To recap, the story is that homeownership costs are rising across Canada, worsening housing affordability levels. In the Greater Vancouver area in 2018’s first quarter, homeownership costs (mortgage, property tax and utility payments) reached a record 87.8 per cent of the median pre-tax household income, now at what RBC (and most people) call “crisis levels.” Victoria homeownership costs are also high at 62.7 per cent, said the bank, while Toronto’s are 74.2 per cent. The national average is up slightly to 48.4 per cent – still way above the acceptable 30 per cent.

This is alarming stuff. “How can anyone afford 88 per cent of their income on housing? How will they even eat?” people cry in disbelief. And yes, Greater Vancouver, Toronto and Victoria are all shockingly expensive real estate markets that are extremely tough for people to buy into, and there’s much that should be done about that (a topic for another time).

But here’s the thing. While RBC’s report is an interesting measure of comparative affordability between Canadian cities (albeit still a flawed one), the actual methodology and scenarios employed, and therefore the percentage measure of homeownership costs, are nonsensical.

For its report, RBC supposes that a household on a median income (for that city) is buying a median-priced home. It assumes that, aside from a 25 per cent down payment, there is no other money going towards the purchase of that home. So in Greater Vancouver, for example, a typical household on a median income (which RBC does not list, but StatsCan says is a fairly modest $72,662 a year) is supposedly buying a $1,158,300 home with a 25 per cent down payment. That’s a mortgage of around $869,000. RBC says of Greater Vancouver, “Clearly, current price levels are an impossibly high hurdle for many would-be buyers to clear.” Sure, if you’re trying to buy a $1.15 million home on nothing but a $72K income. Of course that’s not affordable – you’d never even qualify for that high a mortgage.
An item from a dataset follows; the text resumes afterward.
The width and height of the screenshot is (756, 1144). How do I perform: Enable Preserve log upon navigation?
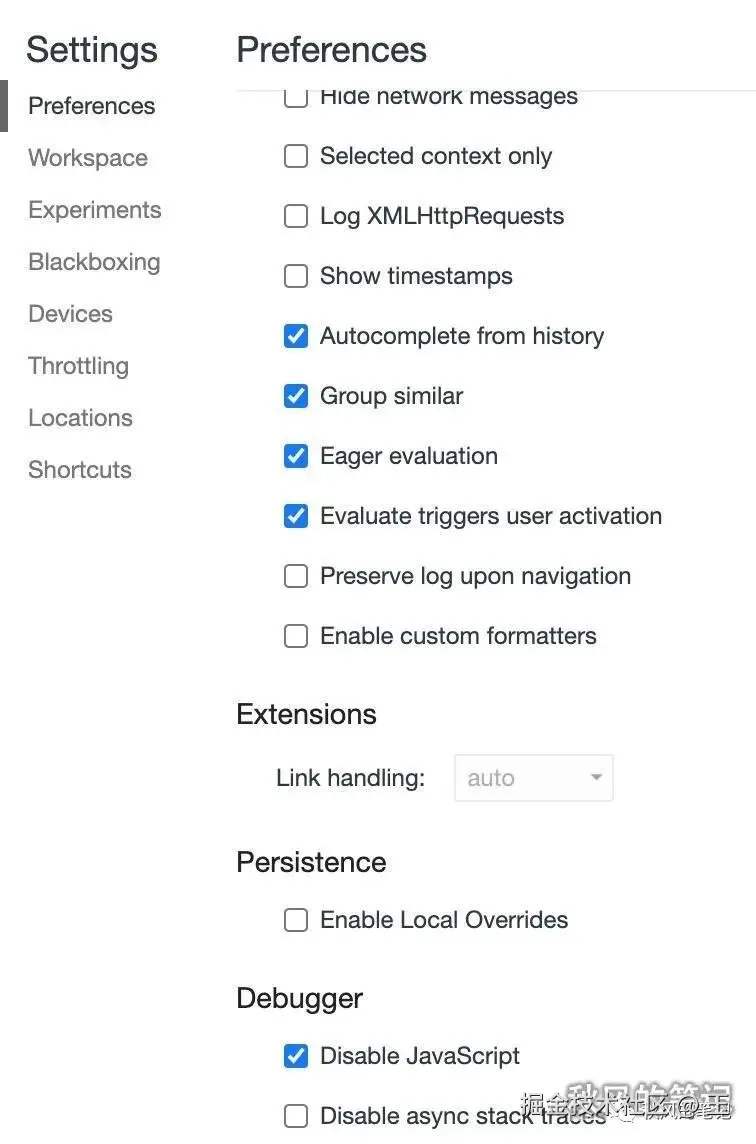(x=296, y=576)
But, fortunately, that’s not a realistic picture of what is happening on the ground. Households earning $72K a year are not buying $1.15 million houses, they’re buying condos or small, surburban townhomes. They’re getting into the market the way everybody else does – at the bottom of the property ladder, then working their way up.

Median-income millionaires

When you’re talking about households earning a median income, it’s the people who have spent years paying down their first few homes’ mortgages and are moving into a house who are spending $1.15 million or more. And most of those are doing so because they now have way more capital to put down on that house. They’ve built huge amounts of equity, partly from paying down their mortgage, and in part precisely because of the skyrocketing home prices. Add to that, for many 40-and-over buyers, they might have also had some inheritance that goes into their purchase. So this household may still earn a $72,000 annual income, but that income merely pays off the much-reduced mortgage on this million-dollar-plus house. It’s easy to buy a home for $1.15 million, if you only paid $600K for the now-$1.1 million home you’re selling, and you put a chunk of inheritance into it, and now your mortgage is only $250K. There are all kinds of ways that regular folk on median household incomes are owning – and trading – million-dollar-plus properties. I know this from personal experience (on my very typical journalist’s salary).
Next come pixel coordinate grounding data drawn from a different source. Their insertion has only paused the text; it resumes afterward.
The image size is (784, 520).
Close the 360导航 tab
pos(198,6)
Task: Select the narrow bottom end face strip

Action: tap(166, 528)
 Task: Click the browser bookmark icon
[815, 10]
RBC’s report also breaks affordability down by property type, and here’s where it gets a bit more realistic. Typical homeownership costs on a $657K condo in Greater Vancouver are 51 per cent of a median household’s income. Still too high to qualify for a mortgage, but more reasonable. And in Victoria, condo homeownership costs on a median Victoria income are typically 38.4 per cent.
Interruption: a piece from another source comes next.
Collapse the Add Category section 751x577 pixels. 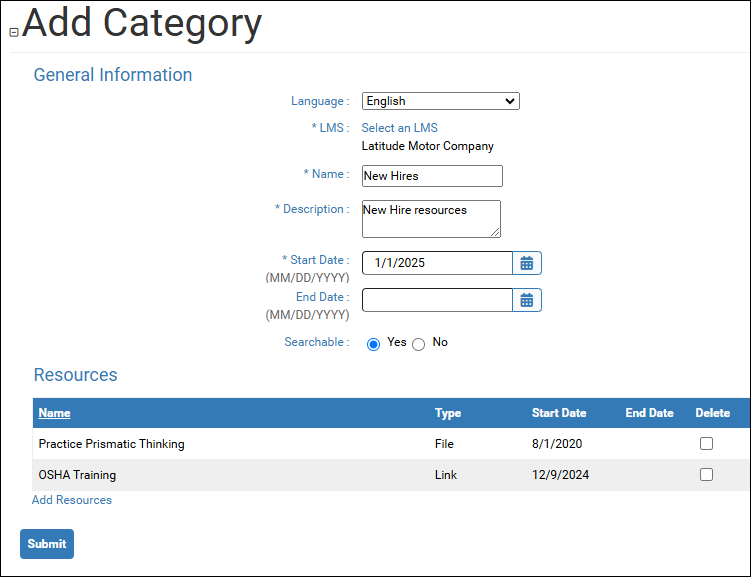(x=14, y=33)
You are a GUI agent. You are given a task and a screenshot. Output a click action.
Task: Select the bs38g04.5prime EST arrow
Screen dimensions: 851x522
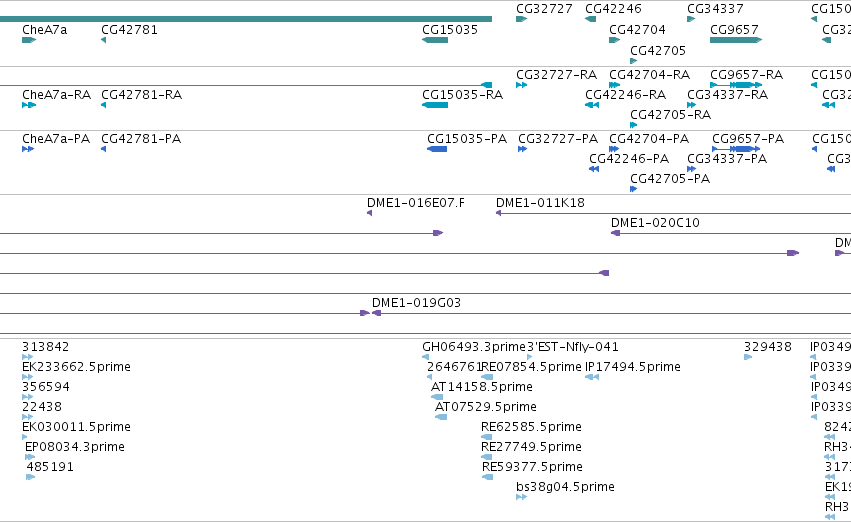pos(521,497)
The flaws in RBC's report are cold comfort for those hoping to buy their first home on a median household income. My honestly held advice to them is this. Go to a mortgage broker. Find out what you can afford to buy in your city, and what mortgage you qualify for. If possible, pool financial resources with a partner, friend or relative. And if you can only buy in an area where you wouldn’t want to live, buy anyway and become a landlord. Greater Vancouver, Victoria and other Canadian cities are expensive real estate markets, but it doesn’t look like they’re getting any cheaper. Which means – like all the owners of those million-dollar-plus homes – if you’re in, you win.